---- RAW RECORDS
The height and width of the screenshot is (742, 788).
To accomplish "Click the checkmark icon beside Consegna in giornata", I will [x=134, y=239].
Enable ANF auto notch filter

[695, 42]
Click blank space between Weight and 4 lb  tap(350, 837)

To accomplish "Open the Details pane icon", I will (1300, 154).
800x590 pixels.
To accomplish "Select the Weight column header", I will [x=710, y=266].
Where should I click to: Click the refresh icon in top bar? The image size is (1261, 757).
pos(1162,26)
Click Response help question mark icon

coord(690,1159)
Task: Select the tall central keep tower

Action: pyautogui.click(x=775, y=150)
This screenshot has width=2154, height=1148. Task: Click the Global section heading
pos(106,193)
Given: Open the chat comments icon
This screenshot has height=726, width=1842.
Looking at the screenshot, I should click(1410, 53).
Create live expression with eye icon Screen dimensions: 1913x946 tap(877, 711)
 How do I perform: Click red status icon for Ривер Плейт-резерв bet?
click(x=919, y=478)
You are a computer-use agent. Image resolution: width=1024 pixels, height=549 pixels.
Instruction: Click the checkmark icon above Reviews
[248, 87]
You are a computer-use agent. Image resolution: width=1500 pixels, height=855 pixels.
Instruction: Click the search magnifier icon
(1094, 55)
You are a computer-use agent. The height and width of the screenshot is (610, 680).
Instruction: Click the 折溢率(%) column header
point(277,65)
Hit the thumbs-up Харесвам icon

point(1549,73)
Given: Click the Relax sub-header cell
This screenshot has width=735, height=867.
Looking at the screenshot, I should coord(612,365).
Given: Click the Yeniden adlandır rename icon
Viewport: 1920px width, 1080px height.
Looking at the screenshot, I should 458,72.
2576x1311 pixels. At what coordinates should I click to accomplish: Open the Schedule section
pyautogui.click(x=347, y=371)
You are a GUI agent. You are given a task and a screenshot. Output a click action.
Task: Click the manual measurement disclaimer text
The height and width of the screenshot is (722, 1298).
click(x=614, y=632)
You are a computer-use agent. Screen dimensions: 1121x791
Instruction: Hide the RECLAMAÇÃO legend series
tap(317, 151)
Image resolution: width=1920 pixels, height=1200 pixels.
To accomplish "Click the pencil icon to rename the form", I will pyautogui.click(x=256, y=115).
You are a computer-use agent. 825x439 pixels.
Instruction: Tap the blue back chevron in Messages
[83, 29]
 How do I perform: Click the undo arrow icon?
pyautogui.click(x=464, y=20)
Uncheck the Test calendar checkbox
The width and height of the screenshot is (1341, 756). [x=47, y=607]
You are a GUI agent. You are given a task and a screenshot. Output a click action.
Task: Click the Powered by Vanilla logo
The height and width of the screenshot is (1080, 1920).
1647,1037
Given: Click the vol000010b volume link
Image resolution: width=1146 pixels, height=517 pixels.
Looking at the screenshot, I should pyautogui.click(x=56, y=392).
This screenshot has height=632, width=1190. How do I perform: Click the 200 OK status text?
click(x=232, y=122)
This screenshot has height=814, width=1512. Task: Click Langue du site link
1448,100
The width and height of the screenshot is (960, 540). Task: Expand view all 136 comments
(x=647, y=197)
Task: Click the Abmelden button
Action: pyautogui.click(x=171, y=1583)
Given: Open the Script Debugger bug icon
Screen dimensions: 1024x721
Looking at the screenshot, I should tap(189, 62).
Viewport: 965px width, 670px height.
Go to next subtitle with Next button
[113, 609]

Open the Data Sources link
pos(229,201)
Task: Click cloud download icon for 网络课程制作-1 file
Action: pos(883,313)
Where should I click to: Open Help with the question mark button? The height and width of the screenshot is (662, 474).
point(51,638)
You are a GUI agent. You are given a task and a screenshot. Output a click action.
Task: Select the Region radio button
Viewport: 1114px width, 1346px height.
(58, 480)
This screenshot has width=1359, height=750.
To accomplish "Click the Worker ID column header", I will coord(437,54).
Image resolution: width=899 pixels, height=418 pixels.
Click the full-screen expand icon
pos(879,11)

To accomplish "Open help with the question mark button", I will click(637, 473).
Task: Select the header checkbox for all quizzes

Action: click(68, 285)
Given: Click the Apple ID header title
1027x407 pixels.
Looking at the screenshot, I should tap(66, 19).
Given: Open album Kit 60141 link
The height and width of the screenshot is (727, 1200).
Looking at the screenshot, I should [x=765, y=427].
--------
■ WRITTEN INSTRUCTION
Can you change every "column header" in the listing to "column heading" and leave everything else the same?

■ WRITTEN SOLUTION
The height and width of the screenshot is (742, 788).
To accomplish "Click the checkmark icon beside Consegna in giornata", I will [x=134, y=239].
Enable ANF auto notch filter

[695, 42]
Click blank space between Weight and 4 lb  tap(350, 837)

To accomplish "Open the Details pane icon", I will (1300, 154).
800x590 pixels.
To accomplish "Select the Weight column heading", I will [x=710, y=266].
Where should I click to: Click the refresh icon in top bar? The image size is (1261, 757).
pos(1162,26)
Click Response help question mark icon

coord(690,1159)
Task: Select the tall central keep tower

Action: pyautogui.click(x=775, y=150)
This screenshot has width=2154, height=1148. Task: Click the Global section heading
pos(106,193)
Given: Open the chat comments icon
This screenshot has height=726, width=1842.
Looking at the screenshot, I should click(1410, 53).
Create live expression with eye icon Screen dimensions: 1913x946 tap(877, 711)
 How do I perform: Click red status icon for Ривер Плейт-резерв bet?
click(x=919, y=478)
You are a computer-use agent. Image resolution: width=1024 pixels, height=549 pixels.
Instruction: Click the checkmark icon above Reviews
[248, 87]
You are a computer-use agent. Image resolution: width=1500 pixels, height=855 pixels.
Instruction: Click the search magnifier icon
(1094, 55)
You are a computer-use agent. The height and width of the screenshot is (610, 680).
Instruction: Click the 折溢率(%) column heading
point(277,65)
Hit the thumbs-up Харесвам icon

point(1549,73)
Given: Click the Relax sub-header cell
This screenshot has width=735, height=867.
Looking at the screenshot, I should coord(612,365).
Given: Click the Yeniden adlandır rename icon
Viewport: 1920px width, 1080px height.
Looking at the screenshot, I should 458,72.
2576x1311 pixels. At what coordinates should I click to accomplish: Open the Schedule section
pyautogui.click(x=347, y=371)
You are a GUI agent. You are given a task and a screenshot. Output a click action.
Task: Click the manual measurement disclaimer text
The height and width of the screenshot is (722, 1298).
click(x=614, y=632)
You are a computer-use agent. Screen dimensions: 1121x791
Instruction: Hide the RECLAMAÇÃO legend series
tap(317, 151)
Image resolution: width=1920 pixels, height=1200 pixels.
To accomplish "Click the pencil icon to rename the form", I will pyautogui.click(x=256, y=115).
You are a computer-use agent. 825x439 pixels.
Instruction: Tap the blue back chevron in Messages
[83, 29]
 How do I perform: Click the undo arrow icon?
pyautogui.click(x=464, y=20)
Uncheck the Test calendar checkbox
The width and height of the screenshot is (1341, 756). [x=47, y=607]
You are a GUI agent. You are given a task and a screenshot. Output a click action.
Task: Click the Powered by Vanilla logo
The height and width of the screenshot is (1080, 1920).
1647,1037
Given: Click the vol000010b volume link
Image resolution: width=1146 pixels, height=517 pixels.
Looking at the screenshot, I should pyautogui.click(x=56, y=392).
This screenshot has height=632, width=1190. How do I perform: Click the 200 OK status text?
click(x=232, y=122)
This screenshot has height=814, width=1512. Task: Click Langue du site link
1448,100
The width and height of the screenshot is (960, 540). Task: Expand view all 136 comments
(x=647, y=197)
Task: Click the Abmelden button
Action: pyautogui.click(x=171, y=1583)
Given: Open the Script Debugger bug icon
Screen dimensions: 1024x721
Looking at the screenshot, I should tap(189, 62).
Viewport: 965px width, 670px height.
Go to next subtitle with Next button
[113, 609]

Open the Data Sources link
pos(229,201)
Task: Click cloud download icon for 网络课程制作-1 file
Action: pos(883,313)
Where should I click to: Open Help with the question mark button? The height and width of the screenshot is (662, 474).
point(51,638)
You are a GUI agent. You are given a task and a screenshot. Output a click action.
Task: Select the Region radio button
Viewport: 1114px width, 1346px height.
(58, 480)
This screenshot has width=1359, height=750.
To accomplish "Click the Worker ID column heading", I will coord(437,54).
Image resolution: width=899 pixels, height=418 pixels.
Click the full-screen expand icon
pos(879,11)

To accomplish "Open help with the question mark button", I will click(637, 473).
Task: Select the header checkbox for all quizzes

Action: click(68, 285)
Given: Click the Apple ID header title
1027x407 pixels.
Looking at the screenshot, I should tap(66, 19).
Given: Open album Kit 60141 link
The height and width of the screenshot is (727, 1200).
Looking at the screenshot, I should [x=765, y=427].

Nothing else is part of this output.